Table of Contents

linuxaudio.org - SSL Certificate Authority

Page in Progres – Preparing for LAC Key sining session

SSL/Certificate

Motivation: linuxaudio.org serves as a certificate authority for the LAD community. This seems more useful than just having everyone sign their own certs.

Our root certificate: ca.crt (to be submitted to mozilla.org for inclusion in Firefox).

Create your server=certificate (if you have not yet done so):

SERVER=severname
openssl genrsa -des3 -out $SERVER.key 4096

To have your certificate signed by us: prepare a CSR (Certificate Signing Request):

openssl req -new -key $SERVER.key -out $SERVER.csr

*We* will sign the CSR:

CA=ca
openssl x509 -req -days 365 -in $SERVER.csr -CA $CA.crt -CAkey $CA.key -set_serial 01 -out $SERVER.crt

and pass the CRT (signed server certificate) back to you..

You'll want to unlock server key - so that no password is required when starting the server:

openssl rsa -in $SERVER.key -out $SERVER.key.insecure
mv $SERVER.key $SERVER.key.secure
mv $SERVER.key.insecure $SERVER.key
chmod 0600 $SERVER.key

and edit your apache config adding these:

SSLEngine On
SSLCertificateFile /path/to/filename.crt
SSLCertificateKeyFile /path?to/filename.key

more information at http://www.tc.umn.edu/~brams006/selfsign.html and http://httpd.apache.org/docs/2.0/ssl/

GPG/PGP key signing

Information for the GPG signing party at LAC2010: read the Chapter 4. Prepairing For The Party for tasks you (participant) should prepare.. to sum it up:

Preparations - GPG key generation

bash$ gpg –list-secret-keys

/home/demo/.gnupg/secring.gpg
----------------------------
sec  1024D/C01BAFC3 2007-11-05 Demo User <demo@dublin.ie>
ssb  4096g/7A4087F3 2007-11-05
bash$ gpg --edit-key C01BAFC3
Command> help
Command> adduid
[...]
Command> save
* send your key to the keyserver:
bash$ gpg --keyserver <keyserver> --send-key <Your_Key_ID>

You should see a success message like this:

gpg: success sending to `<keyserver>' (status=200)
bash$ gpg --fingerprint  <Your_Key_ID>

Key-servers:

Signing Keys

There are some easy to use GUI for managing keys. For example:

The manual way to sign keys is as follows:

bash$ gpg --keyserver <keyserver> --recv-keys <Key_ID>

If you get a read error, it means the keyserver is overloaded. Please, try again in a few seconds.

bash$ gpg --fingerprint <Key_ID>

GPG will print out the fingerprint of the Key with <Key_ID> (the key you just downloaded). Check the fingerprint against the checklist that you where given at the party. Note: Don't check the fingerprint on your checklist against the fingerprint on the web page as the server may not send you the same key it displays on the web page.

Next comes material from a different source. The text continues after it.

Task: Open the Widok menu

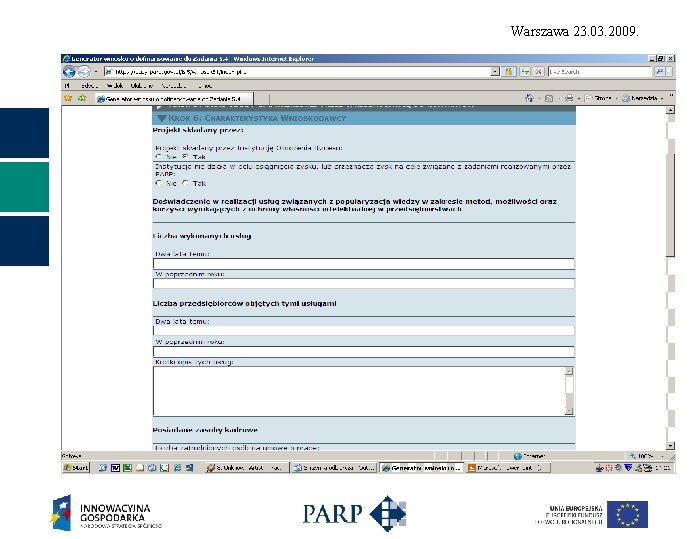Action: [x=115, y=85]
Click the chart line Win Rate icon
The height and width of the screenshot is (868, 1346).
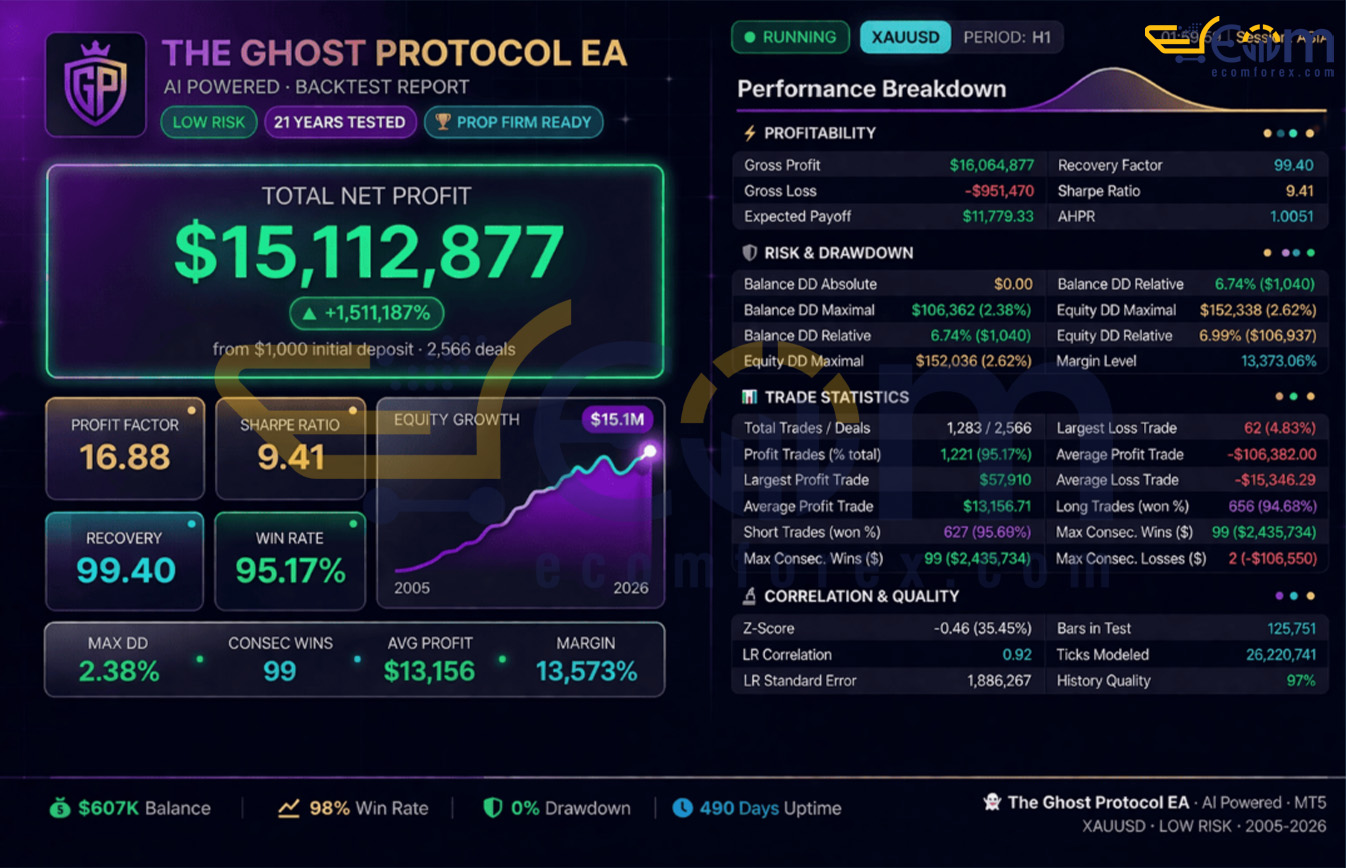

bash$ gpg --sign-key <Key_ID>

If you have multiple private keys, you can specify which of your private keys to sign the other persons public key with like this:

bash$ gpg --default-key <Key_to_use> --sign-key <Key_ID>

If you have trouble dealing with RSA keys, you're probably using an old version of gnupg. Versions of GnuPG older that 1.0.3 do not include RSA support. Note: You may have to uninstall an older version if your distribution installed it with package management software. You can check the version you're executing like this:

bash$ gpg --version

Most likely you are working with a keyserver. If that is the case, you can send the signed key back to the keyserver like this:

bash$ gpg --keyserver <keyserver> --send-key <Key_ID>

You should see a success message like this:

gpg: success sending to `<keyserver>' (status=200)

Congratulations, the signature of the other entity's key is now complete and your signature has been incorporated into their public key. A trust path has been established.